You can get a hell of a lot of mathematical ability out of small Turing machines that unfold into pangalactic hypercivilizations. But unfortunately, there are other small Turing machines that are hellishly difficult problems—perhaps unfolding into hypercivilizations themselves, or things even less comprehensible. So even the tremendous mathematical minds that can unfold out of small Turing machines, won’t be able to solve all Turing machines up to a larger size bound. Hence no Godelian contradiction.
(I wonder: If humanity unfolded into a future civilization of infinite space and infinite time, creating descendants and hyperdescendants of unlimitedly growing size, what would be the largest Busy Beaver number ever agreed upon? 15? Maybe even as large as 20? Surely not 100 - you could encode a civilization of similar origins and equivalent power into a smaller Turing machine than that.)
Olie Lamb said: “I don’t see anything good about complexity. There’s nothing artful about complexity. There’s nothing mystical about complexity. It’s just complex.” This is true even when you’re talking about wheels and gears, never mind Kolmogorov complexity. It’s simplicity, not complexity, that is the admirable virtue.
The real force behind this whole debate is that the word “complexity” sounds impressive and can act as an explanation for anything you don’t understand. Then the word gets captured by a mathematical property that’s spelled using the same letters, which happens to be provably constant for closed systems.
That, I think, is where the argument really comes from, as it rationalizes the even more primitive intuition of some blind helpless thing in a box.
This argument is promulgated even by some people who can write proofs about complexity—but frankly, I do not think they have picked up the habit of visualizing what their math symbols mean in real life. That thing Richard Feynman did, where he visualized two balls turning colors or growing hairs?

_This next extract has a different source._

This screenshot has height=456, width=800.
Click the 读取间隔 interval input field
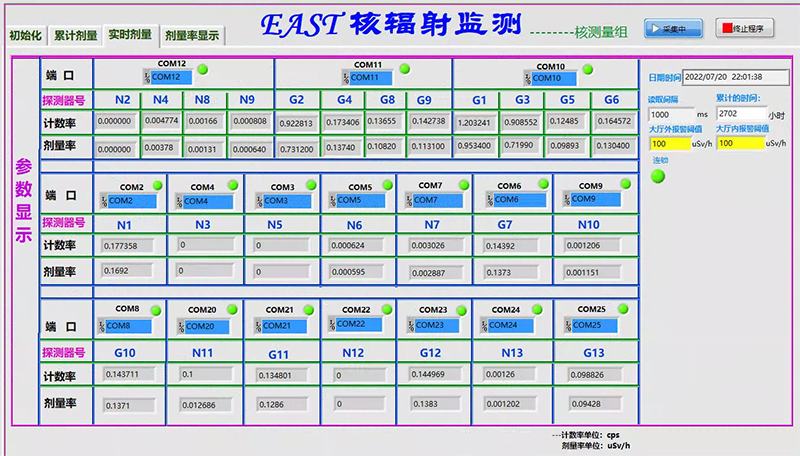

I don’t think they do that. On the last step of interpretation, they just make a quick appeal to the sound of the words.
But I will agree that, if the laws we know are true, then a self-improving mind which lacks sensory inputs, shouldn’t be able to improve its mathematical abilities beyond the level of a up-arrow-sized civilization—for example, it shouldn’t be able to solve Busy-Beaver(100).
It might perhaps be more limited than this in mere practice, if it’s just running on a laptop computer or something. But if theoretical mathematical arguments about closed systems show anything, that is what they show.